====== CREDAM ======
===== Description =====
Constitutive law for unilateral  mechanical contact with creep damage
==== The model ====
Creep damage analysis for polycrystalline materials. The contact and damage evolution conditions at the grain boundary are enforced via a penalty method. A threshold value is defined for crack propagation. When this value is reached, the interface and its foundation are no longer in contact
==== Files ====
Prepro: LCRDAM.F \\
Lagamine: CREDAM.F
===== Availability =====
|Plane stress state|YES |
|Plane strain state| YES|
|Axisymmetric state| YES |
|3D state| NO|
|Generalized plane state| YES |
===== Input file =====
==== Parameters defining the type of constitutive law ====
^ Line 1 (2I5, 60A1)^^
|IL|Law number|
|ITYPE| 290|
|COMMENT| Any comment (up to 60 characters) that will be reproduced on the output listing.|

====Integer parameters====
^Line 1 (1I5)^^
|NTEMP|number of temperatures at which CREEX, CREPA, SIGO and CADE  parameters are given (see hereafter)|
==== Real parameters====
^Line 1 (7G10.0)^^
|DGRAIN|mean grain size|
|SLIDE|grain viscosity parameter $\dot{\varepsilon}_{c}^{e}/\varepsilon_{B}$|
|CDIFF|boundary diffusivity|
|ATVOL|atomic volume|
|ACTIV|activation energy|
|FNUC|nucleation parameter|
|CADEN|cavities density for nucleation (not used because of temperature dependence of CADE, see hereunder)|
^Line 2 (5G10.0)^^
|PSI|cavities angle|
|AINI|initial cavity size|
|BINI|initial cavity distance|
|DLIM|rupture criterion (a/b)|
|CDMAX|factor of the cavities density for nucleation|
**if NTEMP = 1**
^Line 3 (4G10.0)^^
|CREEX|creep exponent  n|
|CREPA|creep parameter B|
|SIGO|normalisation stress|
|CADE|cavities density for nucleation|
^Line 4 (2G10.0)^^
|AKP|penalty coefficient on the contact pressure $K_P$|
|AKTAU| penalty coefficient on the shear frictional stress $K_{\tau}$|
**if NTEMP > 1**
^Line 3 (5G10.0) - Repeat NTEMP times^^
|TEMP|temperature (of the solid)|
|CREEX|creep exponent n at temperature TEMP|
|CREPA|creep parameter B at temperature TEMP|
|SIGO|normalisation stress at temperature TEMP|
|CADE|cavities density for nucleation|
^Line 3 + NTEMP (2G10.0)^^
|AKP|penalty coefficient on the contact pressure $K_P$|
|AKTAU| penalty coefficient on the shear frictional stress $K_{\tau}$|

===== Stresses =====
==== Number of stresses ====
3
==== Meaning ====
|SIG(1)| normal contact pressure|
|SIG(2)|tangent contact stress|
|SIG(3)| meaningless|
===== State variables =====
==== Number of state variables ====
17\\ These are the state variables related to the law, they are the first ones printed.
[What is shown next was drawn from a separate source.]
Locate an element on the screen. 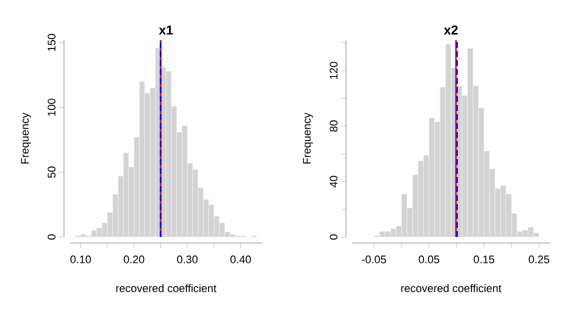  chart-title: x1 is located at coordinates (166, 30).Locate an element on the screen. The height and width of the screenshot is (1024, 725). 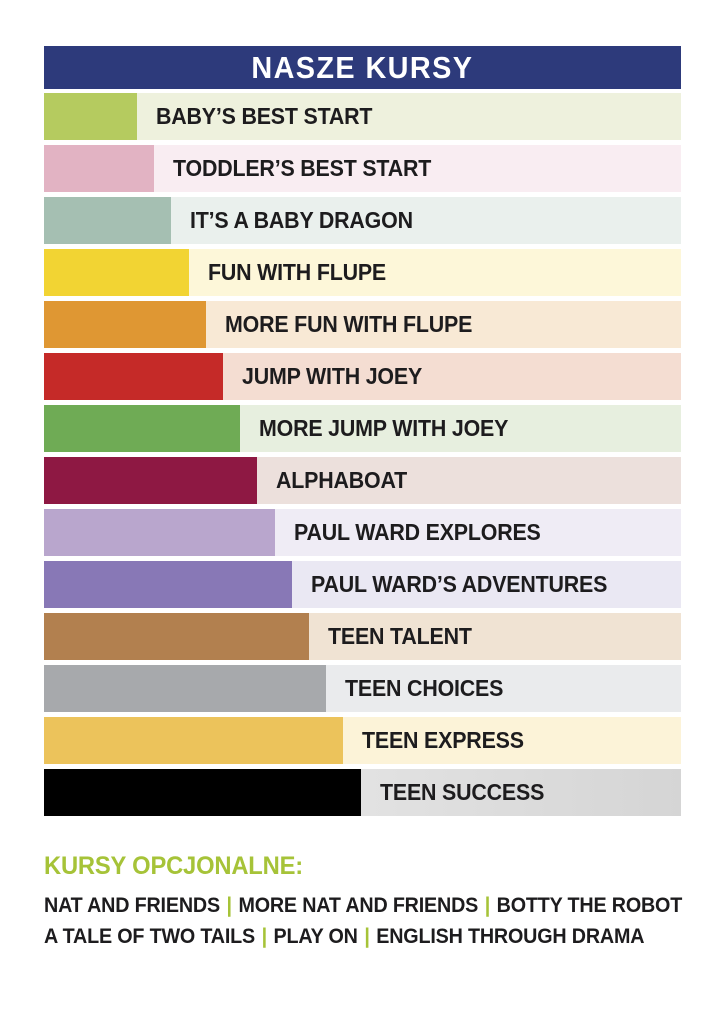
course-row: JUMP WITH JOEY is located at coordinates (362, 376). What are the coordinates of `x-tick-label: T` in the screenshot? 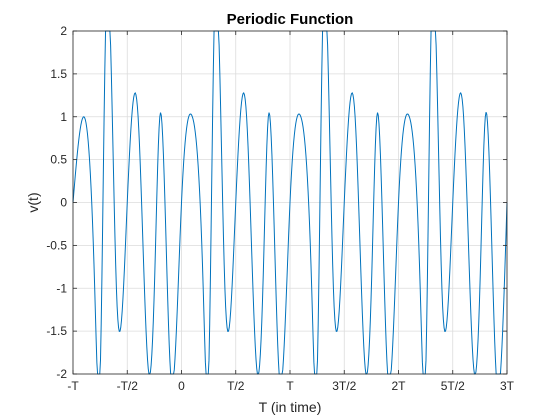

After them, you find the state variables related to the contact geometry, their meaning is explained in the element section;
==== List of state variables ====
|Q(1)| = 0 if the current state is elastic (no sliding)\\ = 1 if the current state is elastoplastic (sliding at contact)\\ = -1 no mechanical, nor thermal contact|
|Q(2)| interface temperature|
|Q(3)| meaningless|
|Q(4)| accumulated damage d|
|Q(5)| accumulated interface sliding u|
|Q(6)| accumulated interface separation $\delta$|
|Q(7)| cavity volume growth rate $\dot{V}$|
|Q(8)| equivalent strain|
|Q(9)| equivalent strain rate|
|Q(10)| total cavity volume V|
|Q(11)| actual cavity density N|
|Q(12)| actual cavity size a|
|Q(13)| actual cavity distance b|
|Q(14)| mean stress|
|Q(15)| equivalent stress|
|Q(16)| total normal contact pressure|
|Q(17)| total tangent contact stress|